Neue Meldepflicht für Auslandsaufenthalte bei der Bundeswehr
Mit dem zum Jahresbeginn in Kraft getretenen Wehrdienst-Modernisierungsgesetz wurde eine bisher wenig beachtete Regelung eingeführt, die potenziell sehr viele Männer betrifft. Grundsätzlich müssen sich alle Männer im Alter von 17 bis 45 Jahren Auslandsaufenthalte von mehr als drei Monaten von der Bundeswehr genehmigen lassen.
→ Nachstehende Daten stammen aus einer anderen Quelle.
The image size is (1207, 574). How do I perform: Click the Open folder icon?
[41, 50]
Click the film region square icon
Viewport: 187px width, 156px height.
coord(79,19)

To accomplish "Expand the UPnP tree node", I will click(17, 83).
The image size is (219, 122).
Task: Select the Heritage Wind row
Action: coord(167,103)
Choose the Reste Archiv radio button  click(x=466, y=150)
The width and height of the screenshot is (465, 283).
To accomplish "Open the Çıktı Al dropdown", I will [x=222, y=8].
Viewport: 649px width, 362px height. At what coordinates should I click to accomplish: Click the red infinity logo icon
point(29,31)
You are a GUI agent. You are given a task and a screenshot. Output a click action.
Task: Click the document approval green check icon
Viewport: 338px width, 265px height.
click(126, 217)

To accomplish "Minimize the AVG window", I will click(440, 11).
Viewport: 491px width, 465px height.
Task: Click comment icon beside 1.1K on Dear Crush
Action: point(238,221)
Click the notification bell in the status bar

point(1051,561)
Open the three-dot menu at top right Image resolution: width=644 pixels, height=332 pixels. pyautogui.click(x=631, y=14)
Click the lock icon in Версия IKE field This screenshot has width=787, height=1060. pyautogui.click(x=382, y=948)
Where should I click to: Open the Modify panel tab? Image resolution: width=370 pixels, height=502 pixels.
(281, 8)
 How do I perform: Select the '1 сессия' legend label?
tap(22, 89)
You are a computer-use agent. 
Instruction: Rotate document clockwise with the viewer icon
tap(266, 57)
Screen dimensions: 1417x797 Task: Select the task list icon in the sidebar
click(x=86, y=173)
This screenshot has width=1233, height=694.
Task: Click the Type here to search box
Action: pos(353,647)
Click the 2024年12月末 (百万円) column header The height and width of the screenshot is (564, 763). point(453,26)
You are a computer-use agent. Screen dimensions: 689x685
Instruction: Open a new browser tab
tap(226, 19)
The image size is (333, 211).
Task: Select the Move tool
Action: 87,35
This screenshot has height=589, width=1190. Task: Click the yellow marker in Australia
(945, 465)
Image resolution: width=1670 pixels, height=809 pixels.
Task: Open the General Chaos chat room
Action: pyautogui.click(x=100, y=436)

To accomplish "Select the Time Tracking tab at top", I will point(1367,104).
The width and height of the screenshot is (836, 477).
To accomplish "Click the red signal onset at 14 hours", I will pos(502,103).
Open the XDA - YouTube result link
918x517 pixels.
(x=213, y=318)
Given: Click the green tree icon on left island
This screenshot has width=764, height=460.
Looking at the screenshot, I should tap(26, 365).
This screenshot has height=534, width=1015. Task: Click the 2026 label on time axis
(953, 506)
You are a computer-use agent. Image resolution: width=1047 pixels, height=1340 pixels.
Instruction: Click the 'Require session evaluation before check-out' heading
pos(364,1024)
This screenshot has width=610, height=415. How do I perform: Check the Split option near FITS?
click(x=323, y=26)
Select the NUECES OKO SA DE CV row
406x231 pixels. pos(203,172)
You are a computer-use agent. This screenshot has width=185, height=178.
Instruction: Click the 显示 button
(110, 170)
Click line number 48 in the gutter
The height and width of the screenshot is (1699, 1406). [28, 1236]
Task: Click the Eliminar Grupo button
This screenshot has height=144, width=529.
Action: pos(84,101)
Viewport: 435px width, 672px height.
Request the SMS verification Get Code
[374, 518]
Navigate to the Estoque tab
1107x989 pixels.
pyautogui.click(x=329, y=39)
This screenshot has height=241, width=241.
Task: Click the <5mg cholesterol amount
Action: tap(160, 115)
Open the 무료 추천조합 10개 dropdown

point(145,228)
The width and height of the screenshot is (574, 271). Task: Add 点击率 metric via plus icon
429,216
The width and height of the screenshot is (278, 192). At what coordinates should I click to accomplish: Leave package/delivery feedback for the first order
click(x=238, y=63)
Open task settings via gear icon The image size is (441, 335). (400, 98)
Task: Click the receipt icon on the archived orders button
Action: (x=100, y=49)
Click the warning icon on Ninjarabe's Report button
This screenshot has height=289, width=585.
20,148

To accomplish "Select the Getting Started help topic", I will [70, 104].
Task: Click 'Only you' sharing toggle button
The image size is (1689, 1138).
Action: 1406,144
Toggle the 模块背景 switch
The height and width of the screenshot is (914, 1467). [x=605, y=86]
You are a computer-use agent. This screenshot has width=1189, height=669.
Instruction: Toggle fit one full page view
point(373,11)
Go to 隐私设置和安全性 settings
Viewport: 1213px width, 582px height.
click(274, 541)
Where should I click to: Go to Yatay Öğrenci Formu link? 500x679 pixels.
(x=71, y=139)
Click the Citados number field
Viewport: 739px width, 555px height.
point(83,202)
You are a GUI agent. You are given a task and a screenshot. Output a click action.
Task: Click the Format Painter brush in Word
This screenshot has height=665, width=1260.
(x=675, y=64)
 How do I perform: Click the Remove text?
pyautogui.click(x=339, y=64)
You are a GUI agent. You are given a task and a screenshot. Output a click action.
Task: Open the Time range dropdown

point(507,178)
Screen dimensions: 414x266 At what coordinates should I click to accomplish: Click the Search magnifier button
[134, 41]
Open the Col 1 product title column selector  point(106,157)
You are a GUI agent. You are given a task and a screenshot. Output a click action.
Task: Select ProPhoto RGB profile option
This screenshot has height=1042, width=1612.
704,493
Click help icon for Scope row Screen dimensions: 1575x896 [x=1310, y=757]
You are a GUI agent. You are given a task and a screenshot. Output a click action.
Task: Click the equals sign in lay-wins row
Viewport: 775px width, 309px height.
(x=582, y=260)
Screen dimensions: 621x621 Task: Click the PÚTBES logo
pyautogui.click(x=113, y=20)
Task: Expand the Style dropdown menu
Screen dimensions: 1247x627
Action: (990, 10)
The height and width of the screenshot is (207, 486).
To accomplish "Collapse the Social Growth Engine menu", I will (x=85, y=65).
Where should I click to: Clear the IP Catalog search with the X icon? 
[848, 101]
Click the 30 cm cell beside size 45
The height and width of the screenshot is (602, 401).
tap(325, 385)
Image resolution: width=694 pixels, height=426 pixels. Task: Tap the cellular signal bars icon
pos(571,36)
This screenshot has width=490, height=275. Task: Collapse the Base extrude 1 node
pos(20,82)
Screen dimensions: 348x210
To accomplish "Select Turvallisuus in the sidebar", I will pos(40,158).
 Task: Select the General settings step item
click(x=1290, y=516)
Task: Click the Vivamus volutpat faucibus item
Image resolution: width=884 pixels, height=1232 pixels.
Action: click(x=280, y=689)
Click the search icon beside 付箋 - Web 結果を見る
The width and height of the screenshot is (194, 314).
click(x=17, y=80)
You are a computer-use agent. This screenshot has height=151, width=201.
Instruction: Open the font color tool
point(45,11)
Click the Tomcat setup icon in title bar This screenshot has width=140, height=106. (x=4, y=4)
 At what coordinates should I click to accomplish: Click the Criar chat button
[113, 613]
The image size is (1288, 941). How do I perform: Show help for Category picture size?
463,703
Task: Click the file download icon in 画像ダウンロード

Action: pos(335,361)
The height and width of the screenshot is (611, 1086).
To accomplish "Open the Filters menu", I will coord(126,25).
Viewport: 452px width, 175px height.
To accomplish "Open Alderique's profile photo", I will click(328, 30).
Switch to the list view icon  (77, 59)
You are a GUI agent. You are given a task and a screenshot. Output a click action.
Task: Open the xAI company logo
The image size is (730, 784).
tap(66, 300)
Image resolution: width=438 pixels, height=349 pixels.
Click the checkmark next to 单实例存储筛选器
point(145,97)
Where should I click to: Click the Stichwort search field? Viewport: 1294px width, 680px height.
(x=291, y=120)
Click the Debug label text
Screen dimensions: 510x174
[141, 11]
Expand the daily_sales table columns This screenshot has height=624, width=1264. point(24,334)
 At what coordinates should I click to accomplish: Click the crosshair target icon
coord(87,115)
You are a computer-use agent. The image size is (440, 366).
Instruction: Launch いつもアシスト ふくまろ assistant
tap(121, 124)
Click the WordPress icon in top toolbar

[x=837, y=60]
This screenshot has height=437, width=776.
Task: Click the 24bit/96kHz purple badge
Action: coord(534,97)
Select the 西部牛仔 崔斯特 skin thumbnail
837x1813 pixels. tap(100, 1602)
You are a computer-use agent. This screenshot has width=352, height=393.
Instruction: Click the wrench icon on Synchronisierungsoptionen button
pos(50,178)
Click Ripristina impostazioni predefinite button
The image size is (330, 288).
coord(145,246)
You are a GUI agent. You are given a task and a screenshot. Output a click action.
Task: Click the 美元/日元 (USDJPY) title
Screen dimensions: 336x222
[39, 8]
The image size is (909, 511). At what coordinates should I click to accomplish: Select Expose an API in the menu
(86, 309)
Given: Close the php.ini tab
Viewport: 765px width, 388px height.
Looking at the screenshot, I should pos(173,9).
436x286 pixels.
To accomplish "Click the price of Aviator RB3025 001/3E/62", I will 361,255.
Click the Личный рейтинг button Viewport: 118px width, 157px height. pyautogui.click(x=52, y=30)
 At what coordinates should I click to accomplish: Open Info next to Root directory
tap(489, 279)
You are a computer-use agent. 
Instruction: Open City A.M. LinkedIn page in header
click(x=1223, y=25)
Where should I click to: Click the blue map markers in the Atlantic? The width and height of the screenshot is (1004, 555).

Das Bundesverteidigungsministerium bestätigte diese Information auf Anfrage der Deutschen Presse-Agentur, die ursprünglich aus einem Bericht der „Frankfurter Rundschau“ stammte.
Genehmigung bei freiwilligem Wehrdienst als erteilt betrachtet
Ein Sprecher des Ministeriums fügte jedoch einen wichtigen Zusatz hinzu: „Wir werden aber durch Verwaltungsvorschriften klarstellen, dass die Genehmigung als erteilt gilt, solange der Wehrdienst freiwillig ist.“ Diese Klarstellung soll verhindern, dass die neue Regelung zu unnötigen bürokratischen Hürden führt, während der Wehrdienst weiterhin auf Freiwilligkeit basiert.
Das Gesetz trat am 1. Januar 2026 in Kraft und hat als Kern die verpflichtende Musterung für junge Männer ab dem Jahrgang 2008. Ziel ist es, Freiwillige für den Ausbau der Truppe zu rekrutieren, die von derzeit mehr als 180.000 auf 260.000 aktive Soldaten und Soldatinnen wachsen soll.
Rechtliche Grundlage für den Ernstfall
Ein Sprecher des Verteidigungsministeriums erklärte, dass durch die neuen Regelungen auch der Rahmen für die Wehrerfassung und Wehrüberwachung gesetzt werde. „Nach dem Gesetzeswortlaut sind männliche Personen ab der Vollendung des 17. Lebensjahres dazu verpflichtet, Auslandsaufenthalte, die länger als drei Monate dauern, vorab beim zuständigen Karrierecenter der Bundeswehr genehmigen zu lassen.“ Diese Pflicht endet laut Gesetz mit dem 45. Lebensjahr.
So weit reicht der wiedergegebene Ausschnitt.